When these are introduced, I consistently get:

Rejecting initial value:
Gradient evaluated at the initial value is not finite.
Stan can’t start sampling from this initial value.

I’ve tried adding some small noise to the diagonals and I’ve tried using small non-zero initial values.
Could some underflow occur that then creates zeros where they shouldn’t be, leading to exploding gradients?

In the below model I’ve removed the spatiotemporal effect as it demonstrates the issue sufficiently as it is.

data {
    int<lower=0>       N;             // total samples
    matrix[N, 2]       S;             // site coordinates
    vector[N]          m;             // number of tows needed for a specific reef at a certain year
    vector[N]          x_inner;       // indicator whether the reef is inner-shelf
    vector[N]          x_outer;       // indicator whether the reef is outer-shelf
    vector[N]          tau_pre04;     // time (years) since pre-2004 closure
    vector[N]          tau_04;        // time (years) since post-2004 closure
    int<lower=0>       y[N];          // COTS count
}
transformed data {
    real beta_sig = 10;
}
parameters {
    real<lower=0>      r;            // overdispersion
    vector<lower=0>[2] l;            // length-scale parameters for spatial correlation
    real<lower=0>      sigma_phi;    // magnitude parameter for spatial random effects
    real<lower=0>      sigma_g;      // magnitude parameter for temporal random effects
    real<lower=0>      a_pre04;      // half-saturation constant for pre-2004 closure
    real<lower=0>      a_04;         // half-saturation constant for post-2004 closure
    vector[N]          f;
}
model {
    // priors
    a_pre04 ~ student_t(4, 0, 100);
    a_04 ~ student_t(4, 0, 100);
    l ~ student_t(4, 0, 10^3);
    r ~ gamma(4, 0.1);
    // covariance matrix
    matrix[N, N] Sigma_phi;
    for (i in 1:N) {
        for (j in 1:N) {
            Sigma_phi[i, j] = sigma_phi*exp(-sqrt((((S[i, 1]-S[j, 1])/l[1])^2) + ((S[i, 2]-S[j, 2])/l[2])^2));
        }
       Sigma_phi[i, i] += 0.0001;
    }

    vector[N] H_pre04 = tau_pre04 ./ (a_pre04 + tau_pre04);
    vector[N] H_04 = tau_04 ./ (a_04 + tau_04);

    f ~ multi_normal(rep_vector(0, N), beta_sig*identity_matrix(N) +
                                       beta_sig*x_inner*x_inner' +
                                       beta_sig*x_outer*x_outer' +
                                       beta_sig*H_pre04*H_pre04' +
                                       beta_sig*H_04*H_04' +
                                       Sigma_phi);
    y ~ neg_binomial_2(m .* exp(f), r);
}

mike-lawrence · April 30, 2021, 7:13pm

Have you tried telling the sampler to init to a narrower-than-default range? (The default is uniform from -2 to 2)

idantene · April 30, 2021, 7:47pm

Yes I have, that’s what I meant by “small non-zero initial values”. It had no effect :(

mike-lawrence · April 30, 2021, 7:58pm

Oh, shoot, sorry, I missed that you said you’d tried that.

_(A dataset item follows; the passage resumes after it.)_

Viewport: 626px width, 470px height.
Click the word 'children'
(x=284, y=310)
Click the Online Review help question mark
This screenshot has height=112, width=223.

And presumably 0 doesn’t work too?

mike-lawrence · April 30, 2021, 8:01pm

Maybe also try to generate data from the priors? I don’t have a strong sense that this is to blame, but the scale of your priors look pretty extreme.

idantene · May 3, 2021, 7:06am

Unfortunately, 0 does not work either. The priors are indeed weak but the data points vary quite a lot.

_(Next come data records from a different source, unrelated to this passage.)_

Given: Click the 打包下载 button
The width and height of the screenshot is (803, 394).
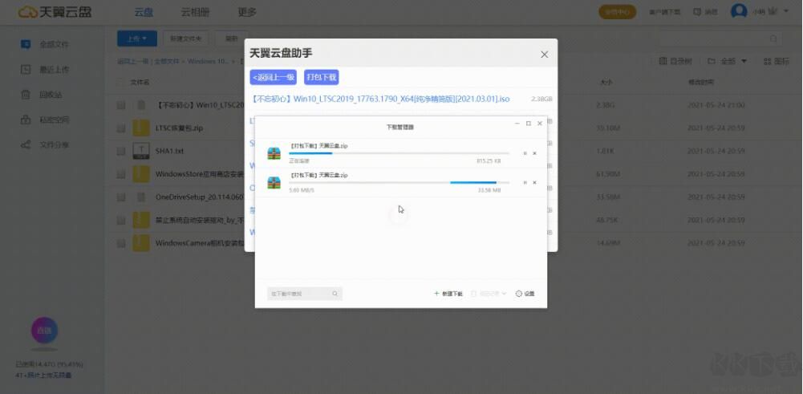Looking at the screenshot, I should point(321,77).
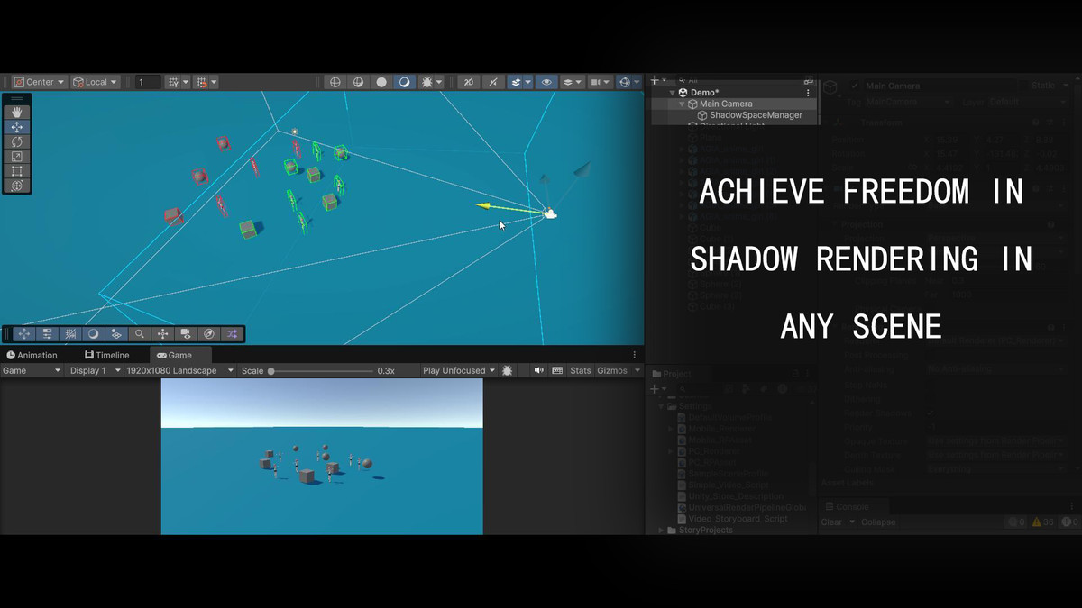1082x608 pixels.
Task: Click the Gizmos button in the Game view
Action: coord(612,370)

I was hoping perhaps there’s a way to cut the loop generating Sigma_phi in a more elaborate and stable way that I’m unaware of. I wanted to use cov_exp_quad but it’s a bit too tailored for my use.

martinmodrak · May 3, 2021, 7:50am

Just a note: it is possible that the problem is not Sigma_phi, but something else. The error is not about some values being immediately problematic, but rather that the gradient is infinite - this is unfortunately a bit harder to debug. The possibilities include:

Some of the denominators in computing H_pre04 / H_04 being very close to 0.
f large leading to exp(y) very large
- Using neg_binomial_2_log(log(m) + f, r) might be more numerically stable. Also note that using offest in neg. binom models has some complexities not seen in Poisson models as discussed e.g. at: Scaling of the overdispersion in negative binomial models
m < 0 (but I think that would give a different error, but I am not sure)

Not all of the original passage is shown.